Unnamed: 0,Patient,1,2,3,4,5,8,9,10,11,12,14,16,17,19
0,Sex,female,male,female,male,male,male,female,male,male,male,male,male,female,male
1,Weight.age.measured,,+10.28SD,+3SD,,1.14SD,-2SD,,0.2SD,+1.79SD,4SD,–,+1.5SD,+0.96SD,
2,Height.age.measured,+0.5SD,+3.14SD,,+3SD,+0.25SD,+2SD,,+2.5SD,1.14SD,2.8SD,0.61SD,+2.5SD,+1.79SD,+0.53SD
3,Speech delay,+,+,,+,+,+,+,+,,+,+,+,+,–
4,Motor delay,+,+,+,+,–,–,+,+,–,,+,+,–,
5,Intellectual disability,,+,,+,+,+,+,,+,,+,,,
6,Macrocephaly,+,+,+,+,–,+,+,+,,+,–,+,–,+
7,ASD,–,+,+,–,+,–,+,–,+,–,+,–,+,+
8,Recurrent otitis media,+,,+,,,,,+,+,,,,,+
9,Seizure,,–,+,,–,,+,,,,,,-,


In [17]:
dft = df.transpose()
dft.columns = dft.iloc[0]
dft.drop(dft.index[0], inplace=True)
dft['patient_id'] = dft.index
dft.head()

Patient,Sex,Weight.age.measured,Height.age.measured,Speech delay,Motor delay,Intellectual disability,Macrocephaly,ASD,Recurrent otitis media,Seizure,...,Accelerated osseous maturation,Anxiety,ADHD,Obsessive behavior,Aggressive behavior,Self-injury behavior,Gastrointestinal disturbance,Variant,primary_dx,patient_id
1,female,,+0.5SD,+,+,,+,–,+,,...,+,,,,+,+,,c.6775del,LLS,1
2,male,+10.28SD,+3.14SD,+,+,+,+,+,,–,...,,,,+,+,,,c.6471T>A,"ASD, ID",2
3,female,+3SD,,,+,,+,+,+,+,...,,,,,,,+,c.6341del,ASD,3
4,male,,+3SD,+,+,+,+,–,,,...,+,,,,,,,c.5285_5286del,Sotos,4
5,male,1.14SD,+0.25SD,+,–,+,–,+,,–,...,,-,+,+,+,-,-,c.4715+1G>A,ASD,5


In [18]:
hpo_cr = parser.get_hpo_concept_recognizer()

In [19]:
items = {
    'Speech delay': ["Delayed speech and language development", "HP:0000750"], 
    'Motor delay': ['Motor delay', 'HP:0001270'],
    'Intellectual disability': ['Intellectual disability', 'HP:0001249'],
    'Macrocephaly': ['Macrocephaly', 'HP:0000256'],
    'ASD': ['Autism', 'HP:0000717'],
    'Recurrent otitis media': ['Recurrent otitis media','HP:0000403'],
    'Seizure': ['Seizure', 'HP:0001250'],
    'Facial deformity': ['Abnormal facial shape', 'HP:0001999'],
    'Hypotonia': ['Hypotonia', 'HP:0001252'],
    'Accelerated osseous maturation': ['Accelerated skeletal maturation','HP:0005616'],
    'Anxiety': ['Anxiety','HP:0000739'],
    'ADHD': ['Attention deficit hyperactivity disorder','HP:0007018'],
    'Obsessive behavior': ['Compulsive behaviors','HP:0000722'],
    'Aggressive behavior': ['Aggressive behavior','HP:0000718'],
    'Self-injury behavior': ['Self-injurious behavior','HP:0100716'],
}
item_column_mapper_d = hpo_cr.initialize_simple_column_maps(column_name_to_hpo_label_map=items, observed='+',
    excluded='-')
print(f"We created {len(item_column_mapper_d)} simple column mappers")
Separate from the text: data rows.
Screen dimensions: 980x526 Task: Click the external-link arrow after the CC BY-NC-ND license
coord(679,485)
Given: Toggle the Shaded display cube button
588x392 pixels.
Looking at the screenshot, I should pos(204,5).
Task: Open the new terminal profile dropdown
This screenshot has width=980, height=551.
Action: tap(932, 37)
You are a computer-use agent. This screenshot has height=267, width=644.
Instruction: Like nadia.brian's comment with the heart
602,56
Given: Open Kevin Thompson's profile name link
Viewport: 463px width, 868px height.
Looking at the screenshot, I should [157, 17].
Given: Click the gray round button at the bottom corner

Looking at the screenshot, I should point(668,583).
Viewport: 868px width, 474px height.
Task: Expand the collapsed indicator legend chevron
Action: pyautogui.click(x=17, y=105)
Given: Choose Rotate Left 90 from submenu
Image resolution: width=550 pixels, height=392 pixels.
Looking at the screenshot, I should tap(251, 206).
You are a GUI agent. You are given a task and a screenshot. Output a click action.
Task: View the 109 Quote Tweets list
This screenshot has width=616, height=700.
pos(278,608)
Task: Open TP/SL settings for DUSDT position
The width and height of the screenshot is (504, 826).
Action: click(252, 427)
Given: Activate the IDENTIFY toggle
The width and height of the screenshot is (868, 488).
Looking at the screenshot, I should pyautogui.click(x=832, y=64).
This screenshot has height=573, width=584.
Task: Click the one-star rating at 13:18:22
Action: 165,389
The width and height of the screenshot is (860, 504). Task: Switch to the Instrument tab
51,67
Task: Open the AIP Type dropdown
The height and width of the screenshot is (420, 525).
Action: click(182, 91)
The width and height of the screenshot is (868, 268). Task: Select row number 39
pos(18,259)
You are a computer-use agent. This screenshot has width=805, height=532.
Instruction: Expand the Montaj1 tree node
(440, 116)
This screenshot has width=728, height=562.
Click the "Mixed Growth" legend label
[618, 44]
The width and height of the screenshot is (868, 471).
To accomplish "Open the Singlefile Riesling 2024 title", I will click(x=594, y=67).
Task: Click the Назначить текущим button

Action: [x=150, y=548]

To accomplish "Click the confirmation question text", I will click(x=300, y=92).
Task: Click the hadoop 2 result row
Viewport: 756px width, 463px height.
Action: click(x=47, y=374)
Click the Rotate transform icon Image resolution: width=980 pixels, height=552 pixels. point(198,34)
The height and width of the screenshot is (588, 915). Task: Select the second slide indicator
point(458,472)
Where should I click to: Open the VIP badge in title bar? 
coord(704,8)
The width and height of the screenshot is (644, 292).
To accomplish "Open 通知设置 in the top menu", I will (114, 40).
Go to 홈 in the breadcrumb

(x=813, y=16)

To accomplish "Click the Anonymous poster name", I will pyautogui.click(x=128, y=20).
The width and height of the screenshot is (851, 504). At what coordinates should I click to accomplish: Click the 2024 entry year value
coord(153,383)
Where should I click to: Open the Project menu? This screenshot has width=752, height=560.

We created 15 simple column mappers


<h2>Transcript/Variant mapping</h2>

In [20]:
setd2_transcript = "NM_014159.7"
genome = 'hg38'
default_genotype = 'heterozygous'
variant_list = dft['Variant'].unique()
print(variant_list)
variant_d = {}
vvalidator = VariantValidator(genome_build=genome, transcript=setd2_transcript)
for v in variant_list:
    var = vvalidator.encode_hgvs(v)
    variant_d[v] = var
print(f"We get {len(variant_d)} unique variants")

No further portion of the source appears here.